Sudhakar Reddy Yakkanti is an Indian film cinematographer, turned director, screenwriter, editor and producer known for his works in Hindi, Telugu, and Marathi cinema. In 1999, Reddy made his foray into cinema as assistant director of photography under Ajayan Vincent with Telugu films such as Raja Kumarudu, and Yamajathakudu.

Background
Reddy was born on 23 March 1976 in Guntur, Andhra Pradesh into a Telugu speaking family. Reddy holds A Bachelor of Fine Arts in Photography from Jawaharlal Nehru Architecture and Fine Arts University, Hyderabad, and post graduate diploma in Cinematography from Film and Television Institute of India, Pune.

Career 
Reddy ventured into parallel cinema with the 2003 short film Ek Aakash for which Reddy received the National Film Award – Special Jury Award – "For starting off as a simple rivalry of two kids from different backgrounds; in kite flying, becomes a battle of one-upmanship. Both are led by their ego and aggressive instincts, but eventually reach a point when they need others help" as cited by the Jury.

- - -

→ **Work to do**:
A. Please rewrite the passage of the Sudhakar Reddy Yakkanti biography from "Sudhakar Reddy Yakkanti" to "of India, Pune.", replacing "Guntur" with "Vijayawada".
B. Continue the Sudhakar Reddy Yakkanti biography, starting after its final sentence.

- - -

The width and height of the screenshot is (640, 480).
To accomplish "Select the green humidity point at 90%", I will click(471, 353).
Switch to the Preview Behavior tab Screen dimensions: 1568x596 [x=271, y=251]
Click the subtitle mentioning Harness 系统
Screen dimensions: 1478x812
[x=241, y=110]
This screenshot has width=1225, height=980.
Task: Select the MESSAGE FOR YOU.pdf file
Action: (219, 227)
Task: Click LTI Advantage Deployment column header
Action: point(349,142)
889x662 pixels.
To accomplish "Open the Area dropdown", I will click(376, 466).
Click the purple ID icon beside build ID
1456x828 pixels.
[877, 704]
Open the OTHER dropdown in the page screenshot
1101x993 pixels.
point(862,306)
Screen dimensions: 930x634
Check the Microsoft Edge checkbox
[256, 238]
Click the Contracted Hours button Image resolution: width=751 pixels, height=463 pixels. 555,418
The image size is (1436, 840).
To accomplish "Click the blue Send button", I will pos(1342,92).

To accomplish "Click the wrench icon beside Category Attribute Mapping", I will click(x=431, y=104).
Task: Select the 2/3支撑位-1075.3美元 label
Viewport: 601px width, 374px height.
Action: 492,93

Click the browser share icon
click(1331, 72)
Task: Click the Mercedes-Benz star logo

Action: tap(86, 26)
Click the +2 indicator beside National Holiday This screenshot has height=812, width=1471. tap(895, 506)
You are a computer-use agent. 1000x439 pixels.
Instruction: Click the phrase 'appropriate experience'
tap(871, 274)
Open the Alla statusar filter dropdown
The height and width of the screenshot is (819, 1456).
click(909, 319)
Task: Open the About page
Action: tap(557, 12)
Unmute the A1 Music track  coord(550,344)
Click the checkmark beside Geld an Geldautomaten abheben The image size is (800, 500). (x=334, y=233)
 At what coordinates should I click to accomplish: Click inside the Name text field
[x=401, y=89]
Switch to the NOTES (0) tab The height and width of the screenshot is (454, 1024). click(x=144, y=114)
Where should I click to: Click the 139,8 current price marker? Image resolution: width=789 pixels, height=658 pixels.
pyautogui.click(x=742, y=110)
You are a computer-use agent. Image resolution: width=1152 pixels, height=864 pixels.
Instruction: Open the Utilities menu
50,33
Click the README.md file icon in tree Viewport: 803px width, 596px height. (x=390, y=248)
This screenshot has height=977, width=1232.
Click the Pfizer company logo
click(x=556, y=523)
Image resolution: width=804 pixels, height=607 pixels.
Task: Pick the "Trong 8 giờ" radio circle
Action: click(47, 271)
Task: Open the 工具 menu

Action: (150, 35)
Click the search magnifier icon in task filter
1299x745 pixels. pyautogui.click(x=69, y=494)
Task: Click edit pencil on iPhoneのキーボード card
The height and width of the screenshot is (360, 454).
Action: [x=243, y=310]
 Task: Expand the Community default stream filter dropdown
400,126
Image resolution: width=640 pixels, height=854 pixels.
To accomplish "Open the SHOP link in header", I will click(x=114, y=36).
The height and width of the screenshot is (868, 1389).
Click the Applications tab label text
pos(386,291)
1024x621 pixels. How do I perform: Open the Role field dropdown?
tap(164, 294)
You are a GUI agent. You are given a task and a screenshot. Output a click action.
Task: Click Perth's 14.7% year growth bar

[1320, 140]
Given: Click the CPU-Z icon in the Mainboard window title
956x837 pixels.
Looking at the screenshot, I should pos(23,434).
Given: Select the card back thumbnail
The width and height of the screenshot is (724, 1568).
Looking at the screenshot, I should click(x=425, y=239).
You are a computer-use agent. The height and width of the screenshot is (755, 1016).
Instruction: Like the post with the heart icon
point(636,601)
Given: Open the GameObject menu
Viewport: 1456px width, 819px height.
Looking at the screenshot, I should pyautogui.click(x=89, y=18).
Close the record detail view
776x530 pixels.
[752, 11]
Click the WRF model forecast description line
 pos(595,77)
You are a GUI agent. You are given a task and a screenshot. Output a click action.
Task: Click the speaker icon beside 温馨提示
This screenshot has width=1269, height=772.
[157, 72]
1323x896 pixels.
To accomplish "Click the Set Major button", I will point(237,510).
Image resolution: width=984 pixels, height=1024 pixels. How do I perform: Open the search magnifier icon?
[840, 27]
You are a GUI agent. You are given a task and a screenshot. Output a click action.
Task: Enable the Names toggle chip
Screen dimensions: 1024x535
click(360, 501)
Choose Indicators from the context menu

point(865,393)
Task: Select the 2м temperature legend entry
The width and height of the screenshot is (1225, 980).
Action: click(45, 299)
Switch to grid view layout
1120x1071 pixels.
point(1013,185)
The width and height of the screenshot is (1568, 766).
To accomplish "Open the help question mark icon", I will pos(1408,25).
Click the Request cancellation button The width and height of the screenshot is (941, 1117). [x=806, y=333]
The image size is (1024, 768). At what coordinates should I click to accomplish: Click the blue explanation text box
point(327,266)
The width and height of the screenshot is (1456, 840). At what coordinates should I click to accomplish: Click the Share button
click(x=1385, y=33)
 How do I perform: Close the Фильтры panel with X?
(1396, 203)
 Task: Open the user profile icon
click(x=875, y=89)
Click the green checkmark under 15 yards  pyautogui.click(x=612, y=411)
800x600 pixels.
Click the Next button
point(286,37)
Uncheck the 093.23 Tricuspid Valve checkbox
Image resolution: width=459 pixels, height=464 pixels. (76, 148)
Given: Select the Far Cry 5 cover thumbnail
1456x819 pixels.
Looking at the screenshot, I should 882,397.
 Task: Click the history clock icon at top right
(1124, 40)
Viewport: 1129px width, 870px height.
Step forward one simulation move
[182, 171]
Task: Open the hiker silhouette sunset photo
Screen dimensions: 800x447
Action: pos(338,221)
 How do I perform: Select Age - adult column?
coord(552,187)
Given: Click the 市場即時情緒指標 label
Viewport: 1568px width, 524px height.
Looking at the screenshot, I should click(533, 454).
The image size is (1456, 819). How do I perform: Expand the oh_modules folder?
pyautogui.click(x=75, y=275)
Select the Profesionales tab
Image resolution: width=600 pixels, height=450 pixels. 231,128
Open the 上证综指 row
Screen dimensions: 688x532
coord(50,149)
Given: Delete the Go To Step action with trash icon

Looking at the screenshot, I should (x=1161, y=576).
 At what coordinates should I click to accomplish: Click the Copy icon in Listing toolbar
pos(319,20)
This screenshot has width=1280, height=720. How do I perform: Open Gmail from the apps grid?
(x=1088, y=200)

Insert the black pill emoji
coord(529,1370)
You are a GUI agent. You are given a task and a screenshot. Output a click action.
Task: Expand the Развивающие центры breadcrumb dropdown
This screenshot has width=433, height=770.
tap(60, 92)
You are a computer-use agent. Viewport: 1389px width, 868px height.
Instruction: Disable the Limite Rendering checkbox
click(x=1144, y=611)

- - -

→ **Results for the exercise**:
A.
Sudhakar Reddy Yakkanti is an Indian film cinematographer, turned director, screenwriter, editor and producer known for his works in Hindi, Telugu, and Marathi cinema. In 1999, Reddy made his foray into cinema as assistant director of photography under Ajayan Vincent with Telugu films such as Raja Kumarudu, and Yamajathakudu.

Background
Reddy was born on 23 March 1976 in Vijayawada, Andhra Pradesh into a Telugu speaking family. Reddy holds A Bachelor of Fine Arts in Photography from Jawaharlal Nehru Architecture and Fine Arts University, Hyderabad, and post graduate diploma in Cinematography from Film and Television Institute of India, Pune.

B.
Ek Aakash has also garnered various international accolades such as Best Youth and Children's film at the Association for International Broadcasting, Special Mention at International Film Festival for Young and Children, Argentina, and was featured at Four Art Film Fest, Slovakia. In 2018 he directed the Marathi feature film Naal for which he received the National Film Award for Best First Film of a Director trophy.

Filmography
As a co-producer
 2018: Naal (Marathi film; also director)
 2019: George Reddy

As short film director
 2003: Ek Aakash (Silent film)
 2007: II Rewind
 2015: Road Safety Film: Jyada Akalmandi

As assistant director of photography
 1999: Rajakumarudu (assistant director of photography)
 1999: Yamajathakudu (assistant director of photography)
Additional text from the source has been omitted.